* [Interface element records]
>>>>>

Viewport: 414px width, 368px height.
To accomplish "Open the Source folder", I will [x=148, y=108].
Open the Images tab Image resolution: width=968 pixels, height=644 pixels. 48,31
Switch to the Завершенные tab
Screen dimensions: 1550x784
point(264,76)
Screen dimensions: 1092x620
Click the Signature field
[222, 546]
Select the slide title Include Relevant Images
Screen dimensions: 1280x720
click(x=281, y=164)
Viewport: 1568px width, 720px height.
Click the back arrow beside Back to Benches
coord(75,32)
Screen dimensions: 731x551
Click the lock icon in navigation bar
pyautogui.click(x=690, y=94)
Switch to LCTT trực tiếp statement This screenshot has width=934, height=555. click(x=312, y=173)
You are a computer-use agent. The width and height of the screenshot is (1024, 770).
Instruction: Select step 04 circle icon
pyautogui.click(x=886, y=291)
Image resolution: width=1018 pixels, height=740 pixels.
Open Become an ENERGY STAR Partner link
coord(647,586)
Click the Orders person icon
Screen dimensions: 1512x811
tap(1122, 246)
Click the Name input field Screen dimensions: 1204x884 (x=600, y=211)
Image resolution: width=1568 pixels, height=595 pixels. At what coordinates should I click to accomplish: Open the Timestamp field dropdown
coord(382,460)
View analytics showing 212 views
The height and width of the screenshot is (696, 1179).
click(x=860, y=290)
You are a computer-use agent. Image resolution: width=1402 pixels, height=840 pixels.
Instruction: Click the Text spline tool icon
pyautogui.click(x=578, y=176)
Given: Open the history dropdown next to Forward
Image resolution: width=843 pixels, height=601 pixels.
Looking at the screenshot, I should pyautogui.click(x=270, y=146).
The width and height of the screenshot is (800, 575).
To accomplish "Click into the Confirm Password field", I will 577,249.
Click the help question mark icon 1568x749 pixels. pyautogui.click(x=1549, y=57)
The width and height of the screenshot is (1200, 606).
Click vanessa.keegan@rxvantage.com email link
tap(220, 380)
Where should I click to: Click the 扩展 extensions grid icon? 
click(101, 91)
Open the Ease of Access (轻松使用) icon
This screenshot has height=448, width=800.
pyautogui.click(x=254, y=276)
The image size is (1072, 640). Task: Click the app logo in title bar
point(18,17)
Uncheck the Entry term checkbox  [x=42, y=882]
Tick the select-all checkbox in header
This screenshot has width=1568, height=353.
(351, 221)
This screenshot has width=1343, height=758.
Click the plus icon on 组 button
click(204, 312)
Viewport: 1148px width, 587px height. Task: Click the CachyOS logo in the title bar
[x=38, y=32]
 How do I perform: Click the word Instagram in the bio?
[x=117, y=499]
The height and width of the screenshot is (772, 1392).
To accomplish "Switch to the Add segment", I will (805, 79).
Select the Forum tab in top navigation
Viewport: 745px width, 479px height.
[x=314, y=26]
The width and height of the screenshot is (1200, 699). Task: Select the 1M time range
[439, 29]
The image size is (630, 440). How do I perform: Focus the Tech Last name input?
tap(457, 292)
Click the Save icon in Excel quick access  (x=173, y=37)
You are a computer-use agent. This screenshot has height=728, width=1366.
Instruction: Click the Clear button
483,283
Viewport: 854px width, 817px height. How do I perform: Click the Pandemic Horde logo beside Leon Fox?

<<<<<

* [Short problem]
Rewrite the entries above as a JSON list of strings, with one string for each line and blank lines left out.

* [Output of the exercise]
[
  "Viewport: 414px width, 368px height.",
  "To accomplish \"Open the Source folder\", I will [x=148, y=108].",
  "Open the Images tab Image resolution: width=968 pixels, height=644 pixels. 48,31",
  "Switch to the Завершенные tab",
  "Screen dimensions: 1550x784",
  "point(264,76)",
  "Screen dimensions: 1092x620",
  "Click the Signature field",
  "[222, 546]",
  "Select the slide title Include Relevant Images",
  "Screen dimensions: 1280x720",
  "click(x=281, y=164)",
  "Viewport: 1568px width, 720px height.",
  "Click the back arrow beside Back to Benches",
  "coord(75,32)",
  "Screen dimensions: 731x551",
  "Click the lock icon in navigation bar",
  "pyautogui.click(x=690, y=94)",
  "Switch to LCTT trực tiếp statement This screenshot has width=934, height=555. click(x=312, y=173)",
  "You are a computer-use agent. The width and height of the screenshot is (1024, 770).",
  "Instruction: Select step 04 circle icon",
  "pyautogui.click(x=886, y=291)",
  "Image resolution: width=1018 pixels, height=740 pixels.",
  "Open Become an ENERGY STAR Partner link",
  "coord(647,586)",
  "Click the Orders person icon",
  "Screen dimensions: 1512x811",
  "tap(1122, 246)",
  "Click the Name input field Screen dimensions: 1204x884 (x=600, y=211)",
  "Image resolution: width=1568 pixels, height=595 pixels. At what coordinates should I click to accomplish: Open the Timestamp field dropdown",
  "coord(382,460)",
  "View analytics showing 212 views",
  "The height and width of the screenshot is (696, 1179).",
  "click(x=860, y=290)",
  "You are a computer-use agent. Image resolution: width=1402 pixels, height=840 pixels.",
  "Instruction: Click the Text spline tool icon",
  "pyautogui.click(x=578, y=176)",
  "Given: Open the history dropdown next to Forward",
  "Image resolution: width=843 pixels, height=601 pixels.",
  "Looking at the screenshot, I should pyautogui.click(x=270, y=146).",
  "The width and height of the screenshot is (800, 575).",
  "To accomplish \"Click into the Confirm Password field\", I will 577,249.",
  "Click the help question mark icon 1568x749 pixels. pyautogui.click(x=1549, y=57)",
  "The width and height of the screenshot is (1200, 606).",
  "Click vanessa.keegan@rxvantage.com email link",
  "tap(220, 380)",
  "Where should I click to: Click the 扩展 extensions grid icon? ",
  "click(101, 91)",
  "Open the Ease of Access (轻松使用) icon",
  "This screenshot has height=448, width=800.",
  "pyautogui.click(x=254, y=276)",
  "The image size is (1072, 640). Task: Click the app logo in title bar",
  "point(18,17)",
  "Uncheck the Entry term checkbox  [x=42, y=882]",
  "Tick the select-all checkbox in header",
  "This screenshot has width=1568, height=353.",
  "(351, 221)",
  "This screenshot has width=1343, height=758.",
  "Click the plus icon on 组 button",
  "click(204, 312)",
  "Viewport: 1148px width, 587px height. Task: Click the CachyOS logo in the title bar",
  "[x=38, y=32]",
  " How do I perform: Click the word Instagram in the bio?",
  "[x=117, y=499]",
  "The height and width of the screenshot is (772, 1392).",
  "To accomplish \"Switch to the Add segment\", I will (805, 79).",
  "Select the Forum tab in top navigation",
  "Viewport: 745px width, 479px height.",
  "[x=314, y=26]",
  "The width and height of the screenshot is (1200, 699). Task: Select the 1M time range",
  "[439, 29]",
  "The image size is (630, 440). How do I perform: Focus the Tech Last name input?",
  "tap(457, 292)",
  "Click the Save icon in Excel quick access  (x=173, y=37)",
  "You are a computer-use agent. This screenshot has height=728, width=1366.",
  "Instruction: Click the Clear button",
  "483,283",
  "Viewport: 854px width, 817px height. How do I perform: Click the Pandemic Horde logo beside Leon Fox?"
]